TIME SERIES USING ARIMA ON AIR POLLUTION DATASET (Python)

The aim of this project was to create a time series model that was able to predict the next 60 days of values for each gas in the air pollution dataset. I used various forms of data engineering such as outlier removal, AdFuller stationary test. Seasonal Decomposition to check for trends and seasonality. Conducted gridsearch on my final model to find the optimal parameters that is used for the best performing model. Then I use the final model to predict the values for each gas for the next 60 days.


DATA CLUSTERING ON MALL CUSTOMERS DATASET (Python)

For this project, I did data clustering on the Mall Customers dataset. I trained multiple clustering algorithms and found the optimal parameters for everyone of them. I then picked the model that produced the best and cleanest result. After choosing my final model, I conducted some visual analysis on how the data was clustered and came up with 6 different types of demographics that I found within the Mall Customers dataset. Finally, I analysed and explained the key features of each demographic and ranked them based on if they were valuable customers in the mall.


DATA PREPROCESSING, ANALYSIS AND VISUALISATION ON AIR PASSENGERS AND CARGO DATASET (Python, Tableau)
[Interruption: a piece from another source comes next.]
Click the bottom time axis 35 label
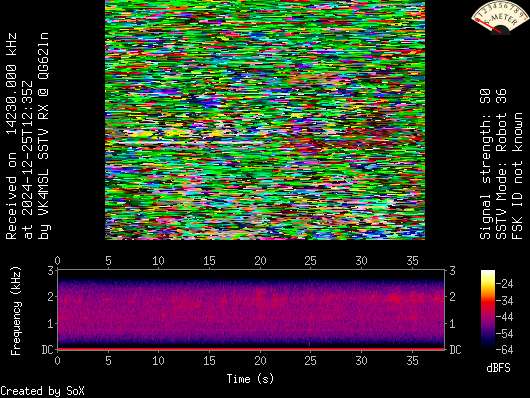 point(412,360)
This was my first project where I did data engineering, preprocessing, analysis and visualisation. First, I did data engineering by merging multiple datasets such as passenger arrivals and passenger departures. I then did the usual data preprocessing by removing null values, outliers and normality tests. Next, I visualised the data and performed analysis on it and came out with recommendations for my objectives.